Hacker News new | ask | show | jobs
by judofyr 2379 days ago
(Author of the article here)

> Many production compilers have hand-written parsers because of error reporting, not because of issues with parser-generator algorithms.

Yes! I totally agree. Error reporting was one of the things I meant when I said that there is somethings "lacking with the algorithms we have today".

> The generated parser will not gracefully report a mismatched number of parentheses! Instead, it will report that the user's input is not formatted as expected, which makes it hard for the user to understand what went wrong.

I'm not sure if this is the best example. Ruby is using Bison for parsing and it's certainly able to detect a missing parenthesis:

    ruby -e 'p (1 + 2'
    -e:1: syntax error, unexpected end-of-input, expecting ')'
Most parser algorithms have a concept for "currently expected characters/tokens" and can easily report this on an error.

I also think that this will be more precise in Glush than in e.g. LR-based algorithms because Glush is following the grammar strictly top-down. It knows exactly which characters are allowed at any given moment.

I have however not made an effort to make nice error messages so I don't know how well automatic error reporting would work and I don't feel comfortable making any concrete claims or promises.

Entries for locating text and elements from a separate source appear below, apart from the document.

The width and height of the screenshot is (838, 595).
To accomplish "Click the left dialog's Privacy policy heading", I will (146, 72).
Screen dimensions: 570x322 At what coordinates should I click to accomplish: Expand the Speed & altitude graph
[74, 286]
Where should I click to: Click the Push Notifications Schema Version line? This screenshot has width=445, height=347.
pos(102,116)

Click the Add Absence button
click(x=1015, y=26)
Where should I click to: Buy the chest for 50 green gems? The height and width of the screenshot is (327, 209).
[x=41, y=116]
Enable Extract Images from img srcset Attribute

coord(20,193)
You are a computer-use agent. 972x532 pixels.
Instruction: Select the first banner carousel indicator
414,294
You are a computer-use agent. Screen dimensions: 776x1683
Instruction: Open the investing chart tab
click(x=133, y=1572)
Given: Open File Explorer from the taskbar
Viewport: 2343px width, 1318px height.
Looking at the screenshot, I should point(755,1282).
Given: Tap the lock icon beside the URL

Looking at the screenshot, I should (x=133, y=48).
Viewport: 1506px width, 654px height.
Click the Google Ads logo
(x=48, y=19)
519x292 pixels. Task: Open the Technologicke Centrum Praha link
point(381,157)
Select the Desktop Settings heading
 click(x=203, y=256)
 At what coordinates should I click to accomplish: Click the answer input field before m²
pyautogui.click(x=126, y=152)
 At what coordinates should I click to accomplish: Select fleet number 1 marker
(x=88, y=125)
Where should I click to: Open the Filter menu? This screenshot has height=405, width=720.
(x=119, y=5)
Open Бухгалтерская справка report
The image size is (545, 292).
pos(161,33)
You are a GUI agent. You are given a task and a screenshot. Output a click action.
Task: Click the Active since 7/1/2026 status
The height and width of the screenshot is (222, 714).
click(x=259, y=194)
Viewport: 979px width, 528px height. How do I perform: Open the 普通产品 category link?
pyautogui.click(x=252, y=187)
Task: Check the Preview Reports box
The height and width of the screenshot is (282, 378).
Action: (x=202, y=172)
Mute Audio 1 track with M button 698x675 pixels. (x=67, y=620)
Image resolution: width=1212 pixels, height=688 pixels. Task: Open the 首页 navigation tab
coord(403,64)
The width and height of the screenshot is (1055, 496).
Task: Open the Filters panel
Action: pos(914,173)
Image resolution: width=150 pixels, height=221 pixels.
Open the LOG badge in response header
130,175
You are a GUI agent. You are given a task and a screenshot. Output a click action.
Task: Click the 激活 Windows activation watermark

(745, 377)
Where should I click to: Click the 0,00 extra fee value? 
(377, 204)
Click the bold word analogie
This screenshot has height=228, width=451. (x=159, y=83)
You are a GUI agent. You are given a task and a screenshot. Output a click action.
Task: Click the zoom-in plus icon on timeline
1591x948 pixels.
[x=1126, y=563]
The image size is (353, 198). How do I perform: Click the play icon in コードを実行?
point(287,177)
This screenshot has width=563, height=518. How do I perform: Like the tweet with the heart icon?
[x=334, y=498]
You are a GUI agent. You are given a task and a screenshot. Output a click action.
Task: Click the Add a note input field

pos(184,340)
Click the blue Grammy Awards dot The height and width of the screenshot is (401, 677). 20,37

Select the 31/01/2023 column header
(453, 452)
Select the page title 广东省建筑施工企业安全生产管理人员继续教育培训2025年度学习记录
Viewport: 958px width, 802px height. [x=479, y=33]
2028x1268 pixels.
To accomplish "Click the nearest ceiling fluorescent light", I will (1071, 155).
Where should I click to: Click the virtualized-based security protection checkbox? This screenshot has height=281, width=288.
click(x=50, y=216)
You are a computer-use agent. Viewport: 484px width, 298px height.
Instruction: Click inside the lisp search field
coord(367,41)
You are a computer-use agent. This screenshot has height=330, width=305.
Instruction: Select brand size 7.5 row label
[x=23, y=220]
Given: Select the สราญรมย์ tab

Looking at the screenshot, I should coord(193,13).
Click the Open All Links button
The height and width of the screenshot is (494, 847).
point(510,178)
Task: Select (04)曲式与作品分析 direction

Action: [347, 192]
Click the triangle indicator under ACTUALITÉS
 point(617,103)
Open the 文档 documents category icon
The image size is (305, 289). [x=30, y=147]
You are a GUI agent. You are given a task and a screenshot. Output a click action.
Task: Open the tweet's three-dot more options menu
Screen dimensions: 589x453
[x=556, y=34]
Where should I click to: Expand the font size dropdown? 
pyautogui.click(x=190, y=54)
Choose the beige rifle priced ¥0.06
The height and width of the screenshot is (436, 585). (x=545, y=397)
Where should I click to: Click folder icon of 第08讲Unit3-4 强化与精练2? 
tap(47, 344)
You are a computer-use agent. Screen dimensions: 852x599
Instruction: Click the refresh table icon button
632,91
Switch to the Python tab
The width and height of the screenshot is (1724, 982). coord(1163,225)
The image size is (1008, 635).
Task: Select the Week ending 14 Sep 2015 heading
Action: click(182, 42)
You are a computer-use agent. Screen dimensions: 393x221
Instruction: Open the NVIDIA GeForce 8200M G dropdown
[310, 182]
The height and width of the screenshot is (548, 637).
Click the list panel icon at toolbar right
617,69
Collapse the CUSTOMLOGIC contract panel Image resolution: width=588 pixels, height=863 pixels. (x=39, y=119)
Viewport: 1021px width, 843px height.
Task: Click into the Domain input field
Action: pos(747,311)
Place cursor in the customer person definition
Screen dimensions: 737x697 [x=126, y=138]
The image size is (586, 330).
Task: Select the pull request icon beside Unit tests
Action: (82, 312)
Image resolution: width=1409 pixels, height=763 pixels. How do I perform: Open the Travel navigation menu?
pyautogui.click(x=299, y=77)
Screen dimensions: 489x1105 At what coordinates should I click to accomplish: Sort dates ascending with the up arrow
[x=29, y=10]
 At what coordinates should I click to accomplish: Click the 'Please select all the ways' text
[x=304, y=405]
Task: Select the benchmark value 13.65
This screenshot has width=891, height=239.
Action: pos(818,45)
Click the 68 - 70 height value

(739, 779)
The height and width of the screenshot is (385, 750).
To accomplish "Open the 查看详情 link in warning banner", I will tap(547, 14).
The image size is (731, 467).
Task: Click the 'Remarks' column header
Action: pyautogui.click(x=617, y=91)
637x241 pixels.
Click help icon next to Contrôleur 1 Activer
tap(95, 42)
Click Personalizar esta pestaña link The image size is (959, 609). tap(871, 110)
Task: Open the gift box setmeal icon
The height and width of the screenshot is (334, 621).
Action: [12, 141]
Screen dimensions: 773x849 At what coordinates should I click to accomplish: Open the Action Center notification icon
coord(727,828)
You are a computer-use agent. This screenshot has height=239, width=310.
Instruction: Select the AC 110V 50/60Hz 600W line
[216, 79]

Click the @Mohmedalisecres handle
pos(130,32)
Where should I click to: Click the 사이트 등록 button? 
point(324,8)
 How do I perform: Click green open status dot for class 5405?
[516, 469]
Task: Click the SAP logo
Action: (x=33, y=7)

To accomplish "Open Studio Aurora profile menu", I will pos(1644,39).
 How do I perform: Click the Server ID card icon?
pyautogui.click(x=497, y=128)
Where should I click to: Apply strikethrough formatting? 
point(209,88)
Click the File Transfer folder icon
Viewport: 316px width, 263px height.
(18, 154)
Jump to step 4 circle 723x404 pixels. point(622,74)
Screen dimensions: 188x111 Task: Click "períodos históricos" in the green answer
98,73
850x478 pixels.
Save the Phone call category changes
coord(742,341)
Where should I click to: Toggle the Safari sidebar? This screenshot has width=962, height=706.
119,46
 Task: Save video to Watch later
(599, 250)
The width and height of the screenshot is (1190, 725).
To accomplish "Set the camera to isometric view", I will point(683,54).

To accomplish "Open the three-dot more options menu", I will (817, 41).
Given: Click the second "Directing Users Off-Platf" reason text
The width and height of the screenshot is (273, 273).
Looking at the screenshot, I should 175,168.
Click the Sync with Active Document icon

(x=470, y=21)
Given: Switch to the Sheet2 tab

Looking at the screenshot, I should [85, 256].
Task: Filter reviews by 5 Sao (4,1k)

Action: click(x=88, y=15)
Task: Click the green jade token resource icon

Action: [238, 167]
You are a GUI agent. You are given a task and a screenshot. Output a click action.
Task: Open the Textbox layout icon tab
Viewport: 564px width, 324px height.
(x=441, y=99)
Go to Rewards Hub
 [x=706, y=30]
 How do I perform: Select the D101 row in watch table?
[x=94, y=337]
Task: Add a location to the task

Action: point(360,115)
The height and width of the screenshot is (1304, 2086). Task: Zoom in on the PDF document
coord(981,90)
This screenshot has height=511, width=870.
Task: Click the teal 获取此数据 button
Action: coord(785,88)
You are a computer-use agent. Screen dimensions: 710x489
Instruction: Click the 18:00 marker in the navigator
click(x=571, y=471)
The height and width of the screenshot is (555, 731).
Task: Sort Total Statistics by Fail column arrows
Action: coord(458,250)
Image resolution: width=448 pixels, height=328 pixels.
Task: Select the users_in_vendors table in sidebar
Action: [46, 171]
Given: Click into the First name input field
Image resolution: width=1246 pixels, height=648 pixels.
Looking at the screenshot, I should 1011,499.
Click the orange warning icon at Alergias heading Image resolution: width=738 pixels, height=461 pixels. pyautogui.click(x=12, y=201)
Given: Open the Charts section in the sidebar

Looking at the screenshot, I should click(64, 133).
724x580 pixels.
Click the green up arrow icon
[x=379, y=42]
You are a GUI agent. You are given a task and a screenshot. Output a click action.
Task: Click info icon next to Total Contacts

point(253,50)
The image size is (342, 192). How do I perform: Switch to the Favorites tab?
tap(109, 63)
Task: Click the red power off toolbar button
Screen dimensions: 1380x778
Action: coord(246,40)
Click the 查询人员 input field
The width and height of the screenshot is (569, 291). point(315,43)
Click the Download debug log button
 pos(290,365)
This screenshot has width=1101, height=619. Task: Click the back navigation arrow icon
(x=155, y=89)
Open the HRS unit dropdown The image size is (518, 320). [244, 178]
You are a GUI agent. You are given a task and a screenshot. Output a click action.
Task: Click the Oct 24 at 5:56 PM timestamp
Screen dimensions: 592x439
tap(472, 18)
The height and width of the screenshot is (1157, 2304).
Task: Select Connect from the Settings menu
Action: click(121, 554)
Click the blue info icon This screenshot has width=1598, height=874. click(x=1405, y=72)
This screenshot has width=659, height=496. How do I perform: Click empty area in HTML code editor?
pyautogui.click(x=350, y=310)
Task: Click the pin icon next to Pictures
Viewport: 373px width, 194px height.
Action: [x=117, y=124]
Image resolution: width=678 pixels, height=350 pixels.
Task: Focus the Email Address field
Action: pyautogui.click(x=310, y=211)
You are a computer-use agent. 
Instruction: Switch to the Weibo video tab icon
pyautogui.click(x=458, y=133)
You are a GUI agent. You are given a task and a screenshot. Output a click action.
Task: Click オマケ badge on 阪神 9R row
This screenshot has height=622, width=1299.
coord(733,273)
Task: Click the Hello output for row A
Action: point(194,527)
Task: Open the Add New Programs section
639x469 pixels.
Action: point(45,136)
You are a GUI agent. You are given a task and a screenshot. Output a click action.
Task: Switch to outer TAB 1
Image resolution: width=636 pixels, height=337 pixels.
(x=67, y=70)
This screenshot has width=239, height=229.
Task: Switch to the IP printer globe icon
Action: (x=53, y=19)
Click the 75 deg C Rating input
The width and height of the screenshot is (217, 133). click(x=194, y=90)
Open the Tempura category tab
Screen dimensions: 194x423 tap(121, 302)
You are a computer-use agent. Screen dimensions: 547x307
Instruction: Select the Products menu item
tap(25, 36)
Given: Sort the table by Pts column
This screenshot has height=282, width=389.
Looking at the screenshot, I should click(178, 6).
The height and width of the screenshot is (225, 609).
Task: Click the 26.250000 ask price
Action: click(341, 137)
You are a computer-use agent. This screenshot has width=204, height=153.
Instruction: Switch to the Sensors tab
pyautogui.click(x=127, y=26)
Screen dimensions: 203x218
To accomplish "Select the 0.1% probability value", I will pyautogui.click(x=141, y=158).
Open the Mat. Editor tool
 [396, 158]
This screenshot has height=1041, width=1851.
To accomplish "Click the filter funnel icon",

> It is possible to modify the grammar to look for this case specifically:

Not sure if I see much value in manually adding such a case. This seems like a case that would be easily handled automatically (again: see Ruby above).

> But now I've just polluted my once-pristine grammar file. And adding all of the necessary error checks throughout the grammar will really make things complicated.

Well, if you want the equivalent error reporting in a hand-written parser you also need to add an equivalent amount of code. There are probably ways you can annotate a grammar to improve error reporting and I think it's a far more interesting solution to investigate. I haven't experimented with this yet, but I'd love to try to tackle it if I can find the time.